== WORK TO BE COMPLETED ==
Copy every item below word for word, leaving out the pictures.

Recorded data
* Start *
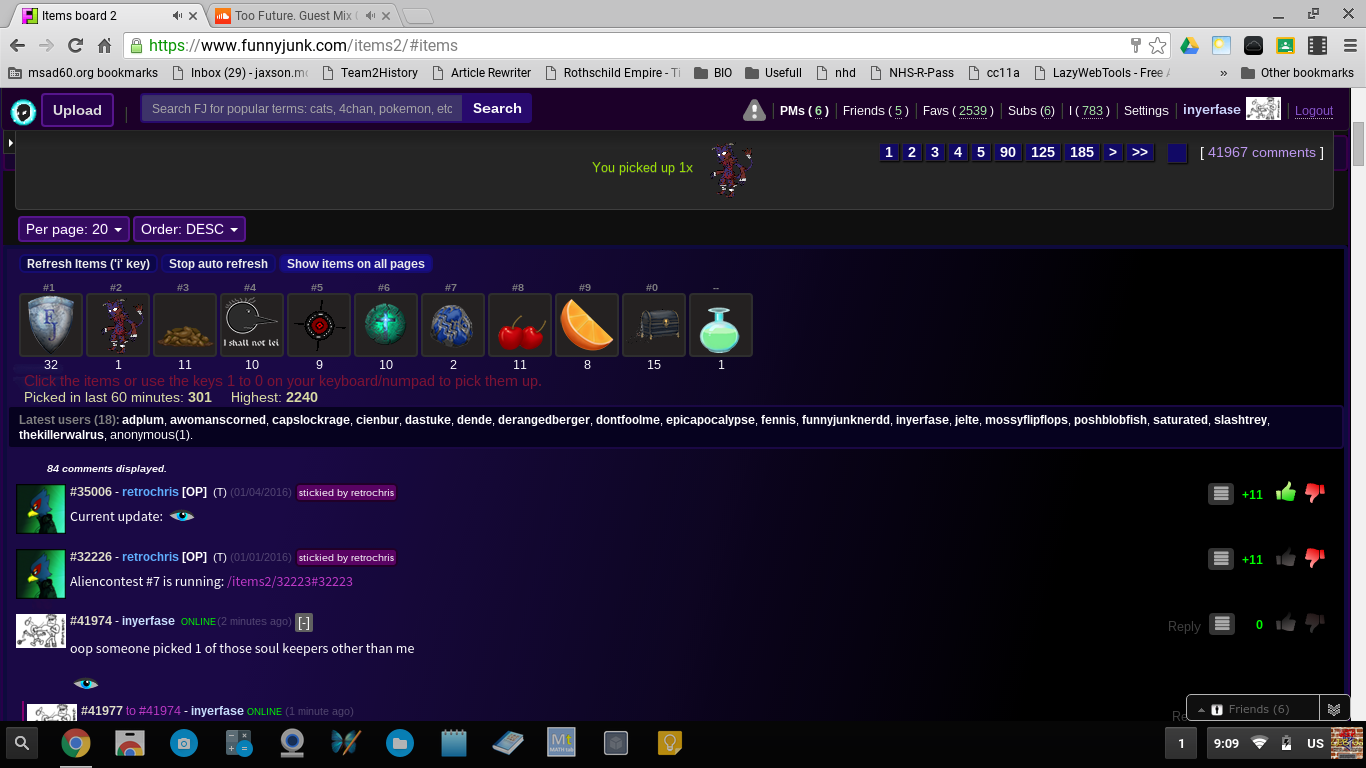Pick up the green potion flask

point(721,325)
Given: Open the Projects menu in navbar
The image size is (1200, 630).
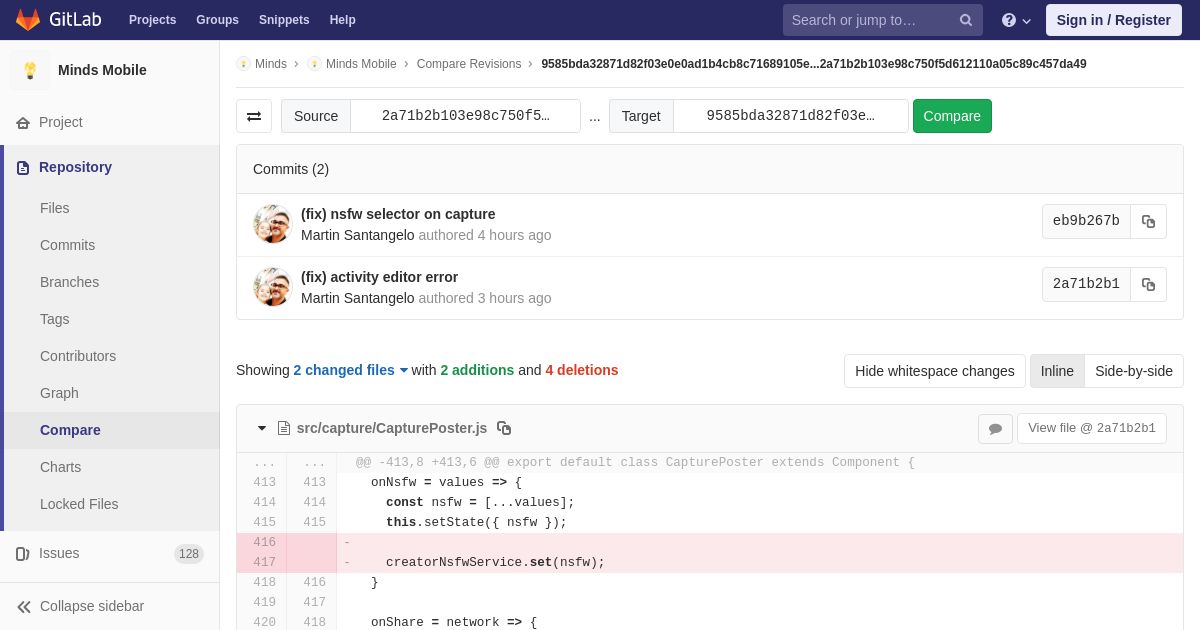Looking at the screenshot, I should click(x=152, y=20).
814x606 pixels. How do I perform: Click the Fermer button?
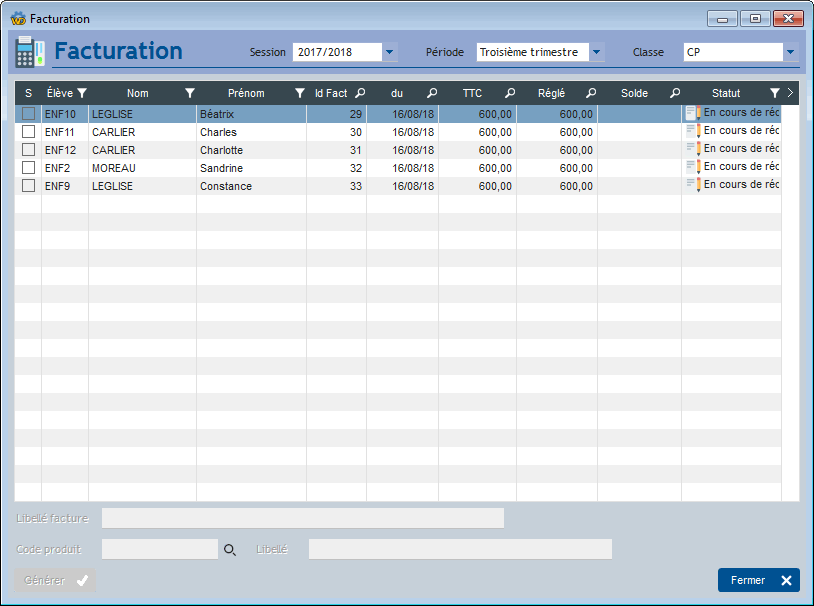(x=758, y=580)
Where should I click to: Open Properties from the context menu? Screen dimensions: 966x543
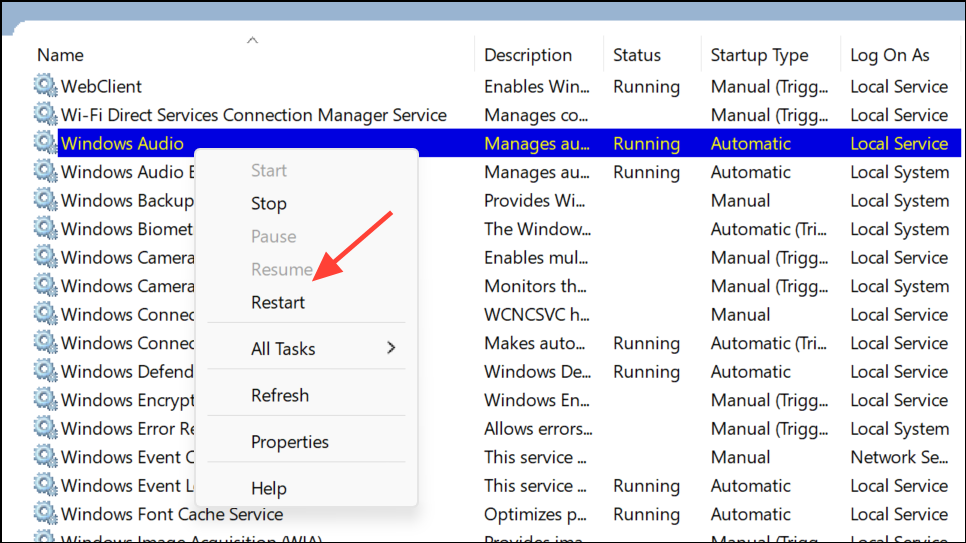click(290, 441)
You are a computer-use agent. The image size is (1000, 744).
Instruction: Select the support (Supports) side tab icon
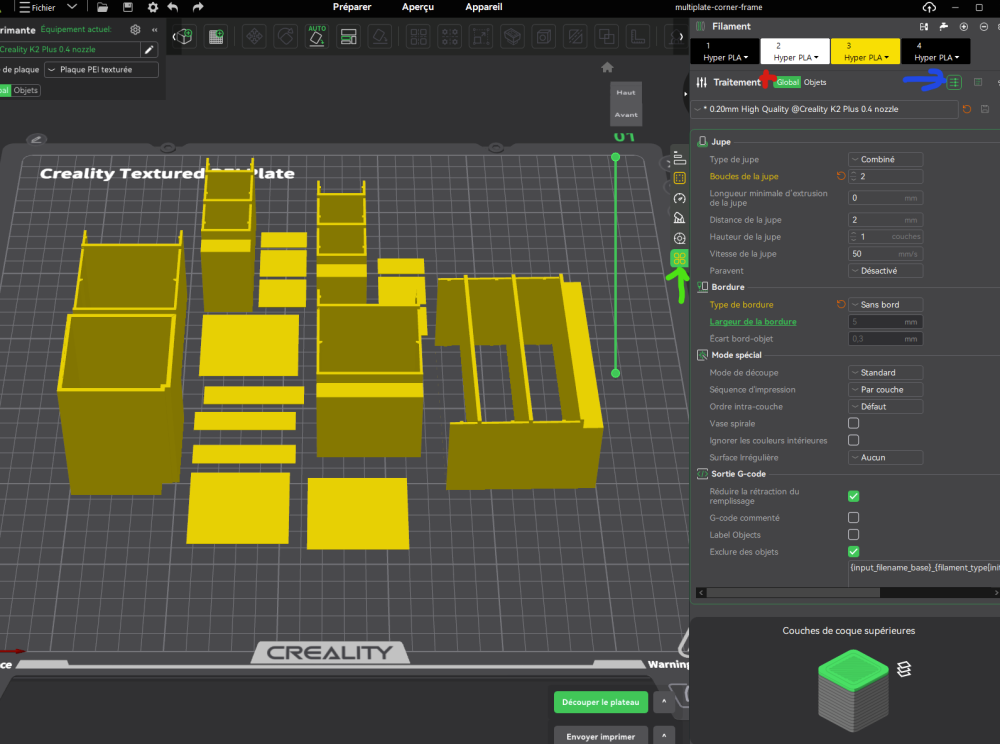click(680, 218)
* End *
== SOLUTION FOR THIS PROBLEM ==
Pick up the green potion flask

point(721,325)
Given: Open the Projects menu in navbar
The image size is (1200, 630).
Looking at the screenshot, I should click(x=152, y=20).
814x606 pixels. How do I perform: Click the Fermer button?
(x=758, y=580)
Where should I click to: Open Properties from the context menu? Screen dimensions: 966x543
click(290, 441)
You are a computer-use agent. The image size is (1000, 744).
Instruction: Select the support (Supports) side tab icon
click(680, 218)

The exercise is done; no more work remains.